The water in itself was a bountiful resource. Game birds would not only seek it out on their yearly migrations, but the People used the water systems for transportation, drinking, and as a source for fish. Many varieties of fish were included in the diet of the Nimi'ipuu. Salmon, dolly varden, trout, suckers, sturgeon, lampreys and squawfish would be either speared of trapped in weirs.

The women gathered and prepared many roots, such as camas, wild carrot and onion, kouse and bitterroot. Berries were also available in the form of gooseberries, serviceberries, hawthorneberries, currants and chokecherries. Pine nuts and sunflower seeds wer
e also gathered and processed by grinding with mortar and pestle.
Images: Idaho Museum of Natural History











The grassy valleys which provided roots, seeds and forage for large game also provided grazing for horses.

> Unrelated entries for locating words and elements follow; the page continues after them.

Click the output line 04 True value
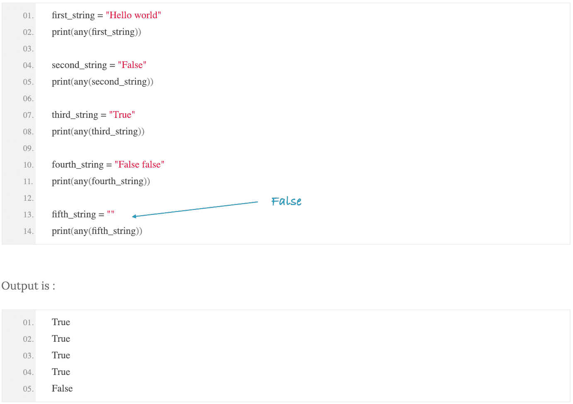Viewport: 573px width, 404px height. (61, 372)
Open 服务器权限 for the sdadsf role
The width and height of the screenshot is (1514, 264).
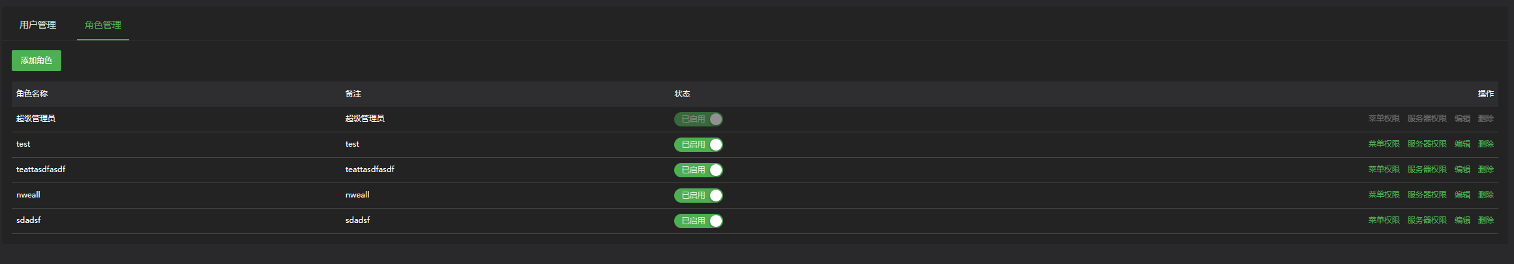click(1427, 220)
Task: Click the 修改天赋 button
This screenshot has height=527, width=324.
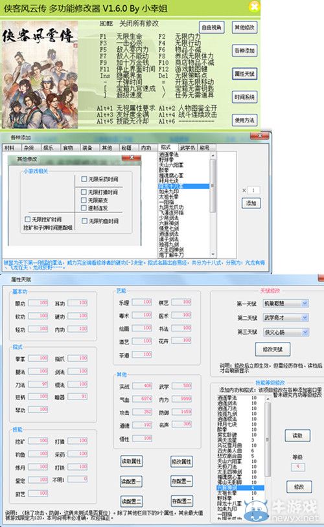Action: [273, 349]
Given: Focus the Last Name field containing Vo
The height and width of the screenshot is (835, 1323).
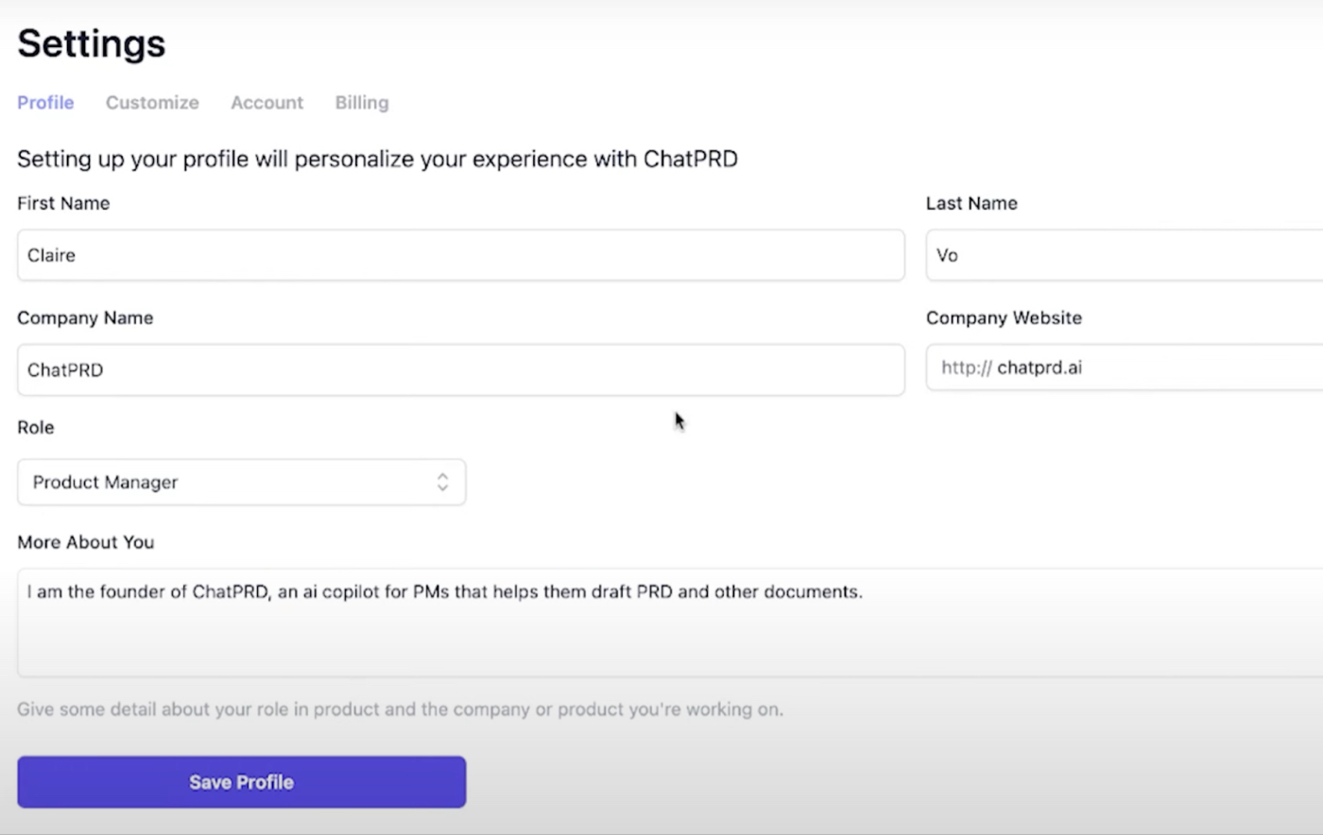Looking at the screenshot, I should click(x=1125, y=255).
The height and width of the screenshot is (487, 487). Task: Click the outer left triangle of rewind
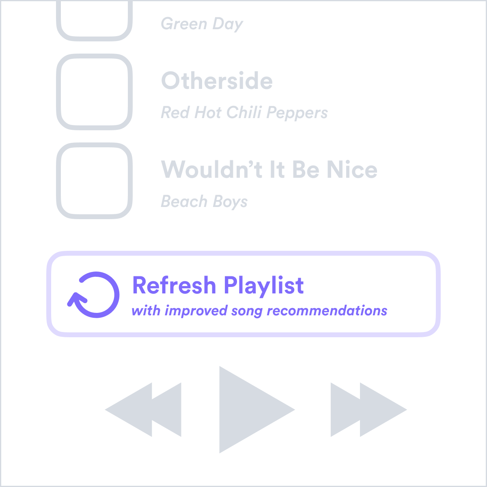tap(129, 409)
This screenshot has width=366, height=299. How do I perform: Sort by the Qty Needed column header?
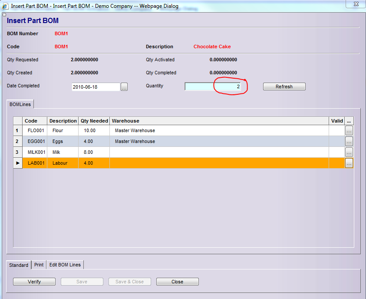pyautogui.click(x=94, y=121)
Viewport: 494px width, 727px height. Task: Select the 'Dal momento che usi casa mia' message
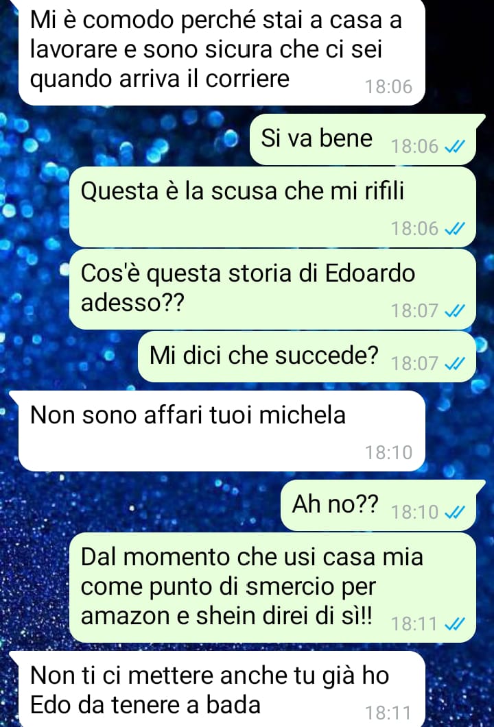[x=272, y=587]
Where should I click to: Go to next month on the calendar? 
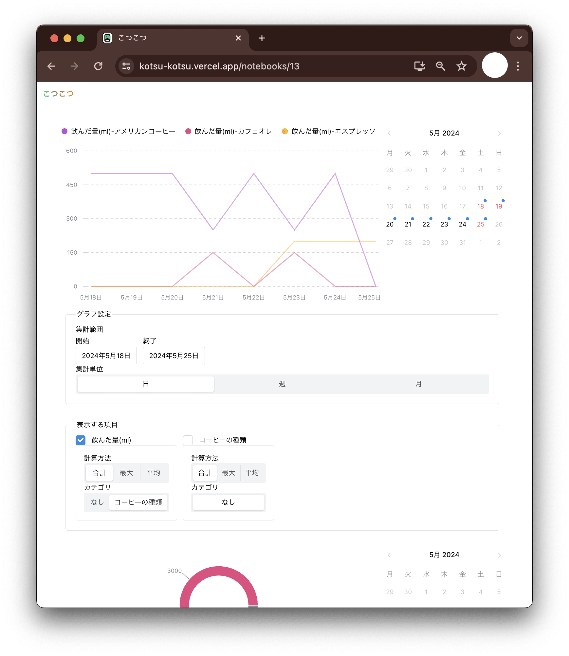click(499, 133)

Horses had not been native in Idaho for 10,000 years, having become extinct in North America after the climatic change at the close of the Pleistocene Epoch. The Spanish conquest of America's southwest, however, ensured that horses would gradually spread throughout the Great Basin and Columbia Plateau.

The Nimi'ipuu acquired horses from peoples who had contact with the Spanish in California. The impact of the horse upon the people resulted in changes. With the aid of the horse as transportation, and a hunting partner, the Nimi'ipuu were able to travel into Montana in pursuit of bison which increased the wealth and food reserves of the tribe considerably.

Horses were bred for strength and for endurance, but not necessarily for colors. Boys were most often the herders of these large herds which eventually numbered in excess of five to seven horses per each person. Horses could be sold, traded or acquired also through raids on other tribes which had horses.

The use of horses as wealth encouraged elaborate horse trapping and great herds to be kept by families. Since horses were an indication of an individuals wealth, exchanges of horses would be made as gifts for marriages.